Suudi kraliyet ailesi mensubu Prens Halid bin Farhan el Suud, ‘’Muhammed bin Selman, Trump yönetimi için Filistin topraklarının İsrail’e verilmesini öngören proje açısından önem taşıyor.’’ dedi.
Almanya’da sürgünde yaşayan Suudi kraliyet ailesi mensubu Prens Halid bin Farhan el Suud DW ile söyleşisinde, gazeteci Cemal Kaşıkçı’nın ortadan kaybolmasıyla ilgili Veliaht Prens Selman’ı suçladı. Halid bin Farhan el Suud, ‘’Kaşıkçı’nın kraliyet ailesiyle bağları olduğunu ve muhalif figür gibi gösterilmesine karşı çıktığını söyleyebilirim. Kraliyet ailesine karşı herhangi bir siyasi tehlike arz etmiyordu. Eleştirilerinde bile dikkatliydi. Onu Suudi hükümetine doğrudan tehdit oluşturmuş birisi olarak görmüyorum.’’ dedi.
ABD Dışişleri Bakanı Pompeo’nun Riyad temaslarına ilişkin değerlendirmede bulunan Farhan el Suud, ‘’Önce şunu söylemek gerekir ki, Muhammed bin Selman Trump yönetimi için ekonomik ve askerî bakımlardan büyük önem taşıyor. Öncelikle de Filistinlilerin özerk bölgeden Sina yarımadasına sürülüp, Filistin topraklarının İsrail’e verilmesini öngören proje açısından. Washington yönetimi Muhammed bin Selman gibi kolay etkilenebilen ve yönlendirilebilen bir liderden vazgeçemez. Bu nedenle Pompeo’nun temaslarının bölgeyle ilgili planları gerçekleştirebilmek için veliaht prensi iktidarda kalmasını sağlama amacını taşıdığını tahmin ediyorum.’’ diye konuştu.
Trump’a Kaşıkçı baskısı
ABD Temsilciler Meclisi, Başkan Donald Trump’a bir mektup göndererek Suudi gazeteci Cemal Kaşıkçı’nın akıbetinin ‘Magnitsky Yasası’ kapsamında soruşturulmasını ve olayda Suudi Arabistan’ın rolünün olduğunun ortaya çıkması halinde bu ülkeye güçlü ve kapsamlı yaptırım çağrısında bulundu. “Sağlam kanıtlar, Suudi Arabistan yönetiminin, Cemal Kaşıkçı’nın öldürülmesi ve bedeninin parçalanması talimatını verdiği şeklinde gözüküyor.” ifadesiyle başlayan mektupta Trump’a harekete geçmesi çağrısı yapıldı.
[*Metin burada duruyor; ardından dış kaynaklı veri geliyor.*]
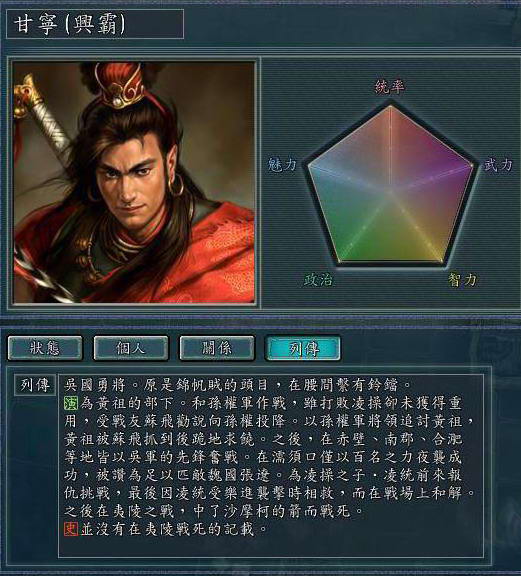The width and height of the screenshot is (521, 576).
Task: Click the 智力 intelligence stat label
Action: [x=462, y=280]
Meclis üyeleri mektupta, Küresel Magnitsky İnsan Hakları Sorumluluk Yasası kapsamında (Kaşıkçı olayında) “ifade özgürlüğü hakkını kullanan bir kişiye yönelik yasa dışı infaz, işkence ve diğer ağır insan hakları ihlallerinin” olup olmadığının Trump yönetimi tarafından belirlenmesini talep etti. Mektupta, Trump yönetiminin ABD Kongresine 120 gün (4 ay) içinde bu konuda bir rapor sunması talebinde de bulunularak, ilgili yabancı kişi veya kişilere buna göre yaptırım getirileceği kaydedildi. Söz konusu mektupta, “Paranın adalet ve diğer Amerikan değerlerinden daha önemli olduğu yönündeki açıklamalarınızdan oldukça endişe duyduk.” ifadesi kullanıldı.
Filistinlilere hizmet veren konsolosluk kapatılıyor
ABD Kudüs’te bulunan ve sadece Filistinlilere hizmet veren konsolosluk ofisini kapatacağını açıkladı. Karar Filistin yönetiminden tepki çekti. ABD Dışişleri Bakanı Mike Pompeo, Filistin halkına hizmet veren ABD konsolosluğunun mayıs ayında Kudüs’e taşınan ABD’nin büyükelçiliği ile birleştirileceğini duyurdu. ABD Dışişleri Bakanı Pompeo kararın “verimliliği arttırmak için alındığı” açıklamasını yaptı. ABD Dışişleri Bakanı Mike Pompeo, ABD’nin Filistin politikasını değiştirmediğini savundu. Karara tepki gösteren Filistin yönetimi ise, ABD’nin İsrail’in ihlallerini ödüllendirdiğini öne sürdü. Filistin başmüzakerecisi Saib Erekat, “Trump yönetimi çözümün değil sorunun bir parçası” açıklaması yaptı.